O consumo alimentar em Portugal constitui a principal componente da pegada ecológica nacional, cerca de 30%, superando até a dos transportes. O país destaca-se como aquele com a maior pegada alimentar per capita entre os países mediterrâneos, dependendo fortemente da biocapacidade de outros países para suprir a sua procura alimentar.
O elevado consumo de carne, incluindo peixe, é responsável por, pelo menos, 49% da pegada alimentar nacional, colocando pressão nos ecossistemas nacionais. Estima-se que dietas adequadas em calorias e com menor consumo de carne poderiam reduzir o défice ecológico do país entre 10% e 19%, respectivamente. “As leguminosas desempenham também um papel central na sustentabilidade da produção alimentar. Para além de fixarem azoto nos solos, reduzindo a necessidade de fertilizantes sintéticos, promovem uma agricultura mais resiliente e de baixo impacto.”, afirma Pedro Horta, da ZERO, especialista em agricultura, floresta e biodiversidade.
A agricultura em Portugal é responsável por 12% das emissões totais de gases de efeito estufa, sendo que 56% provêm da fermentação entérica, associada ao processo digestivo dos animais da pecuária, e 14% da gestão de efluentes pecuários. Assim, uma maior predominância da alimentação de base vegetal pode reduzir significativamente estas emissões.
A soberania alimentar é também outro aspecto em destaque, uma vez que, no que toca às leguminosas secas, Portugal produz apenas 14% do que consome. Segundo as organizações, as leguminosas, como feijão, grão-de-bico, ervilhas, lentilhas, apresentam um baixo custo de produção e elevada durabilidade e versatilidade, representando uma solução sustentável para fornecer proteína à população, contribuindo ainda para uma agricultura melhor adaptada às alterações climáticas.

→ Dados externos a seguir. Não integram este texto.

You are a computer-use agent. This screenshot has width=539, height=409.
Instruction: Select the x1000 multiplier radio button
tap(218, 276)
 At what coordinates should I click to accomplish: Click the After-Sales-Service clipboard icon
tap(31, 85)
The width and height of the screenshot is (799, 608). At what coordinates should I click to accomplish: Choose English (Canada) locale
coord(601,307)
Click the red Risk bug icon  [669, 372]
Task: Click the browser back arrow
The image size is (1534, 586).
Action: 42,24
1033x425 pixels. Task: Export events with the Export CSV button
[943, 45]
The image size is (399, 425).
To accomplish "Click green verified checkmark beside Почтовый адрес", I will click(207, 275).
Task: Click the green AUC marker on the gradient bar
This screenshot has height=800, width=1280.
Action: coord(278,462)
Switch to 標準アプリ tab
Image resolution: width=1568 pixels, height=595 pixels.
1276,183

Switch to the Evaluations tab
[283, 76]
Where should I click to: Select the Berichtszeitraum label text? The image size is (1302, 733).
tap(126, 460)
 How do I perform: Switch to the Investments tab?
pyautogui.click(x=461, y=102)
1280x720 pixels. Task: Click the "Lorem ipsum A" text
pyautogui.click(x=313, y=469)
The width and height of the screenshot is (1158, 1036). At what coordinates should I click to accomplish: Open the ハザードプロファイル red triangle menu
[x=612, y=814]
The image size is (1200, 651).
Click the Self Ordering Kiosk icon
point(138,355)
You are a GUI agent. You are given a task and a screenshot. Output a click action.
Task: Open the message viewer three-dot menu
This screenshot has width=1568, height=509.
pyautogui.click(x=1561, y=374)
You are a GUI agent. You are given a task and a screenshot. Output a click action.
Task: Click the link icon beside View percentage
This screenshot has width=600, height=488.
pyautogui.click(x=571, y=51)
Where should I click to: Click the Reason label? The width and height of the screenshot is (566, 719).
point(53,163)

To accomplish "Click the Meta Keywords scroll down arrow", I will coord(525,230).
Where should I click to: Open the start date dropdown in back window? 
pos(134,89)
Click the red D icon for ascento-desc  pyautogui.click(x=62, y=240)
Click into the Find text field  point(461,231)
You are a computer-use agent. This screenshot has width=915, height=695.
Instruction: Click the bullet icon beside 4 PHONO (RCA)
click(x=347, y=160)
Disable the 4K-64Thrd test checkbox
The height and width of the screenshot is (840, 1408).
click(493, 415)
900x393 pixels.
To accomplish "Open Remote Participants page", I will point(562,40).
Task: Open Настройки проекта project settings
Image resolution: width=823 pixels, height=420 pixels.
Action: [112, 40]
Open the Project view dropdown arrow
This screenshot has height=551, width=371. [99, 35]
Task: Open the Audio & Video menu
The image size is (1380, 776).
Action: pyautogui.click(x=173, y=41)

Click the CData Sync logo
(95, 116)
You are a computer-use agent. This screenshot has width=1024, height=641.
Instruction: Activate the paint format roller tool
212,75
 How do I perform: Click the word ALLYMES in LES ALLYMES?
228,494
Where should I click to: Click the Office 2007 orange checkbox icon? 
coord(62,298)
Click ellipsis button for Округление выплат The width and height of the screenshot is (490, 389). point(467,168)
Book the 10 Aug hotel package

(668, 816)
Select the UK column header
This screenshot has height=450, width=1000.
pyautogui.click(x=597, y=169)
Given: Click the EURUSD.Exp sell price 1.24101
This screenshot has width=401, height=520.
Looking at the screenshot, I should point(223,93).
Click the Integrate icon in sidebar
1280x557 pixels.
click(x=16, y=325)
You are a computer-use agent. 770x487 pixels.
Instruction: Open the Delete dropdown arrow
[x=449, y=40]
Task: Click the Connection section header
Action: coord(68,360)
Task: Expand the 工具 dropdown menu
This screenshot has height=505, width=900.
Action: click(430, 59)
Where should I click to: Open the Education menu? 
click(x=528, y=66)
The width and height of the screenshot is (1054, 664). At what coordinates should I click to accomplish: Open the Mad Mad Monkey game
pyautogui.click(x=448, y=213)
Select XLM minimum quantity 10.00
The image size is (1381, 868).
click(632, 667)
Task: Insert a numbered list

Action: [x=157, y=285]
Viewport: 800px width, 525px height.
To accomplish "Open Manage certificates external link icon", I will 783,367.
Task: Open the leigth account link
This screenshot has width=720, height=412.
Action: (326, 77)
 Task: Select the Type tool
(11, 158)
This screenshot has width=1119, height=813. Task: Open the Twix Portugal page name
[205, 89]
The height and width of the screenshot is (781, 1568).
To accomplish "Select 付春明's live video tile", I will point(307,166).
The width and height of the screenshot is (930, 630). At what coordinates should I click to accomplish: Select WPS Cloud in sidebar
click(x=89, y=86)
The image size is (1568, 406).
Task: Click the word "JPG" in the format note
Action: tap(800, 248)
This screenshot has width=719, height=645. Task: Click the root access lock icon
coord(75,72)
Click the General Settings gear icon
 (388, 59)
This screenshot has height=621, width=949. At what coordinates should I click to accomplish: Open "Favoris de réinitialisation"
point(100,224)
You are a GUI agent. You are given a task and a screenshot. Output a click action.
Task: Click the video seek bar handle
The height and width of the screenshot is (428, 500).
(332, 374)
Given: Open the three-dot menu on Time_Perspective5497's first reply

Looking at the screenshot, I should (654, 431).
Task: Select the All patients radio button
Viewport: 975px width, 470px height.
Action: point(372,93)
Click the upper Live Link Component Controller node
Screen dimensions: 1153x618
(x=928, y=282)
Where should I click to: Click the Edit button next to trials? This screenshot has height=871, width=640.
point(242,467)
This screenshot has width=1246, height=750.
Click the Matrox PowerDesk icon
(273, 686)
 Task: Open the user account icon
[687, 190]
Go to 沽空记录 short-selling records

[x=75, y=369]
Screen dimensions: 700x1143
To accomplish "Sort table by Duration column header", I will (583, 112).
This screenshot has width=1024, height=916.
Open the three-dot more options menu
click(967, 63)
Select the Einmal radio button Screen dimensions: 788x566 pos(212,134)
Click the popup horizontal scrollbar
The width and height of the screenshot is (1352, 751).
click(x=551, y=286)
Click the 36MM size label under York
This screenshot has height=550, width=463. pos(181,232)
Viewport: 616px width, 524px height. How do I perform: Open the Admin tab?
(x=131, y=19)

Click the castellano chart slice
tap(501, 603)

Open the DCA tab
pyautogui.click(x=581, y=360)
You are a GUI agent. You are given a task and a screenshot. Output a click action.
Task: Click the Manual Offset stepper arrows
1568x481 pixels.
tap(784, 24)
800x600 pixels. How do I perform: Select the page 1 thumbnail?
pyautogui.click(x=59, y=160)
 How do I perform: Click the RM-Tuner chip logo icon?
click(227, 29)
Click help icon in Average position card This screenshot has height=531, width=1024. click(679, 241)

Já que no que toca à saúde humana, o nutricionista Lucas Oliveira salienta que “as leguminosas são ricas em nutrientes-chave, como proteína, ferro, fibra, folato, magnésio e zinco, estando o seu consumo associado à redução do risco de hipertensão, de doenças cardiovasculares, de mortalidade por todas as causas e de doença arterial coronária.”
Esta novidade no PNEC 2030 reflete o reconhecimento, por parte do Governo português, da importância de uma dieta rica em vegetais e de baixo impacto ambiental, um posicionamento que tem vindo a ser adotado a nível europeu. Em setembro, um relatório apresentado à Comissão Europeia, no qual participaram agricultores e representantes da indústria, recomendou à União Europeia desenvolver um plano de ação focado em alimentos de origem vegetal, aumentar o financiamento para práticas agrícolas sustentáveis e promover alterações nos subsídios agrícolas.
A revisão do PNEC 2030 alinha Portugal com as recomendações europeias e surge como uma oportunidade para reduzir o impacto da alimentação ao promover alternativas proteicas de base vegetal e impulsionar a agricultura nacional no caminho da agroecologia e da soberania alimentar.